American businessman (1843–1911)

Abraham Abraham (March 9, 1843 – June 28, 1911) was an American businessman and the founder of the Brooklyn department store Abraham & Straus, founded 1865. The chain, which became part of Federated Department Stores, is now part of Macy's.

==Early life==
Abraham was born to a Jewish family, the son of Judah Abraham, a native of Bavaria who left in 1837 and married Sarah Sussman en route to the United States. Soon after arrival, Judah Abraham opened a store on Murray Street in New York. In 1843, Abraham Abraham was born. He had poor health, and wanted to be a violinist. During the Civil War, he ran away to Chicago to enlist, but was brought back by his father. At 14, he worked at Hart & Dettlebach of Newark, along with Simon Bloomingdale and Benjamin Altman for $1 a week.

==Career==
Abraham opened Wechsler & Abraham in Brooklyn in 1865 at 297 Fulton Street. The company later became Abraham & Straus.

He became a Brooklyn philanthropist, establishing the Brooklyn Jewish Hospital, among many other causes. In 1890, he commissioned a house, now demolished, at 800 St. Mark's Avenue in Brooklyn.

==Personal life==
Abraham married twice. In 1868, he married Isabella Hyams; she died in 1875. In 1882, he married Rose Epstein; they remained married until his death.
He had three children with his first wife and one with his second wife, Rose:
- Lillian Isabelle Abraham Rothschild (married to Simon F. Rothschild);
- Florence May Abraham Blum (married to Edward Charles Blum);
- Lawrence Emanuel Abraham; and
- Edith Abraham Straus (married to Percy Selden Straus, son of Isidor Straus).

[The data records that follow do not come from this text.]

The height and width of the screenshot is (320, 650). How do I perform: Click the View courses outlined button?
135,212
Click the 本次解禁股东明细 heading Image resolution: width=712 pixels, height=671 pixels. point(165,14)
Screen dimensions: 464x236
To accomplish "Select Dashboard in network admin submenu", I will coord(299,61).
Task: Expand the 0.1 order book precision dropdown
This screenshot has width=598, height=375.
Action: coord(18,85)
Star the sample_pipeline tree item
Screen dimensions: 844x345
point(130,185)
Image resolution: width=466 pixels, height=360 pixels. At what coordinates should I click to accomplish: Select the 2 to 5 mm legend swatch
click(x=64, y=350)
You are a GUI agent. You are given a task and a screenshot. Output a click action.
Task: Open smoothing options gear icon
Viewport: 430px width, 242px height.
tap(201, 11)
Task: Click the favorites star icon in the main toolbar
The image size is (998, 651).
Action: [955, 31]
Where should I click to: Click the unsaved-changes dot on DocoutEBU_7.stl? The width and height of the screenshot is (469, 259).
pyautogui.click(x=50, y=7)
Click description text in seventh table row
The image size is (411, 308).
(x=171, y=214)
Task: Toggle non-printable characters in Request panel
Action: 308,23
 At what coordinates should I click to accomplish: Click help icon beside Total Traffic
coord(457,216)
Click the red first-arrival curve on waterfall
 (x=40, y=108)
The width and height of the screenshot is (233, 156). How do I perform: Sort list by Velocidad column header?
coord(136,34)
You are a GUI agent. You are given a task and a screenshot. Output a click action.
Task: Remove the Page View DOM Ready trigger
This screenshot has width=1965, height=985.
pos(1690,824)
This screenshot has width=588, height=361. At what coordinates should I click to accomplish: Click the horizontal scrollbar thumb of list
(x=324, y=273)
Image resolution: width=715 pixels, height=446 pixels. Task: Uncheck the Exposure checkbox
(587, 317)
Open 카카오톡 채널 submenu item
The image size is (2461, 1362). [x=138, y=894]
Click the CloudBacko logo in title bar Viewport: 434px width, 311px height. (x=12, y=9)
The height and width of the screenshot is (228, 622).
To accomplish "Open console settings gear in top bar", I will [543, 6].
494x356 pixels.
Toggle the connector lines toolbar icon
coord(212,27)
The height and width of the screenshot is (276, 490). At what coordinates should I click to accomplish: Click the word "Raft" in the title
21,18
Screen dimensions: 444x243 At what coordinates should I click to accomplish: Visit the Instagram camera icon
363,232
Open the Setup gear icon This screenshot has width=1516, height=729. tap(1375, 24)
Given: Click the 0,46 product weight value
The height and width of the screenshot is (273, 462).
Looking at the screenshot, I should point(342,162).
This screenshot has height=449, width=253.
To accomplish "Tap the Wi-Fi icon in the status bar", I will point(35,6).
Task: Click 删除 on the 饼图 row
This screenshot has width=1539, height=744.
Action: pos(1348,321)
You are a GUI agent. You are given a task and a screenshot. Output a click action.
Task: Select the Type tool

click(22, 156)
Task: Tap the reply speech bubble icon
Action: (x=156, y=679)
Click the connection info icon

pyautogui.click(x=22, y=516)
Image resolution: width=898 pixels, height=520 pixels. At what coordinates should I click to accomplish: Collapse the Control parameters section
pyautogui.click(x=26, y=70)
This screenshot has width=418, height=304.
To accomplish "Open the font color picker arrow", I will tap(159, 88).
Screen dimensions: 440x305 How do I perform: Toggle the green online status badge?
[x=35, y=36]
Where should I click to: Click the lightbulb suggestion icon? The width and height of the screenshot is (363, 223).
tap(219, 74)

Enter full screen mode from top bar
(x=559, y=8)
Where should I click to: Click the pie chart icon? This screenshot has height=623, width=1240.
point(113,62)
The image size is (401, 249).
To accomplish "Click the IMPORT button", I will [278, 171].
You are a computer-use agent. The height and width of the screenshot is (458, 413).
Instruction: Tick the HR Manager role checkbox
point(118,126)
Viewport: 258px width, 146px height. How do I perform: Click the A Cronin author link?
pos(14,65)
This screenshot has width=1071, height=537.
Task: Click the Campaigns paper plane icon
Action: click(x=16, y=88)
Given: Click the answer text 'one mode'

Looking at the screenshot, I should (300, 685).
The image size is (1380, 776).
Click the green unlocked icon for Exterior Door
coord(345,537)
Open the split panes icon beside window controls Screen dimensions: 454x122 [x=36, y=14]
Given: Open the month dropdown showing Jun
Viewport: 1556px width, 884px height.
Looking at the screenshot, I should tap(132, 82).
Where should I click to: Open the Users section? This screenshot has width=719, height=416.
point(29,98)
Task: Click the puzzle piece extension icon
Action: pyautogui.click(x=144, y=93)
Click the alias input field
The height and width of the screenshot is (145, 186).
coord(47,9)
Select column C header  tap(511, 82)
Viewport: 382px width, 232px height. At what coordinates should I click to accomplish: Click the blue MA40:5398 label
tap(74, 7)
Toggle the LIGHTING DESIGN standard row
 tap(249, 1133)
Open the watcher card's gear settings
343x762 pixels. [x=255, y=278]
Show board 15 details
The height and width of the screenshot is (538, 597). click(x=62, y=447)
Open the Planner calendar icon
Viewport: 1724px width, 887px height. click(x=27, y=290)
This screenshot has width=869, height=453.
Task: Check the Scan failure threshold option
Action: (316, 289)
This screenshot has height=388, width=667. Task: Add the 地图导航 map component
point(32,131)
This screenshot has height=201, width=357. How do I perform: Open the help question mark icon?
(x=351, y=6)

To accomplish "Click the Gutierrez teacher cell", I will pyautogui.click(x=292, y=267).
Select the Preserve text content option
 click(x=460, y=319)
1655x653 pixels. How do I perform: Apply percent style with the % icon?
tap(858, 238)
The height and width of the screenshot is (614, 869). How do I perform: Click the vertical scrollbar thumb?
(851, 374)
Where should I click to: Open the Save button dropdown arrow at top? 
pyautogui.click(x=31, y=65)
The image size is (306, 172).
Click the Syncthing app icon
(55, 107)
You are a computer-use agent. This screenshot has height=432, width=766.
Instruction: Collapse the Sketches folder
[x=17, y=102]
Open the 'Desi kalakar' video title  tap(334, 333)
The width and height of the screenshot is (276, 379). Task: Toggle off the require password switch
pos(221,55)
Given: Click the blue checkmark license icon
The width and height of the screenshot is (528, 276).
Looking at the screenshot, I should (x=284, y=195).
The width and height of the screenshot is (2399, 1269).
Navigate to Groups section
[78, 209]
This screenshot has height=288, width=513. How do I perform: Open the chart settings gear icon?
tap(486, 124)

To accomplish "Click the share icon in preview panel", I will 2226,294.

His many notable descendants include grandson Donald B. Straus (son of his daughter Edith), an educator, author, and advisor; great-great-granddaughter Nina Rothschild Utne, a magazine publisher; great-great-grandson Peter A. Bradford, civil servant and nuclear power expert, and great-great-great-grandson Arthur Bradford, an author and director.

Abraham died on Cherry Island, near Alexandria Bay, New York.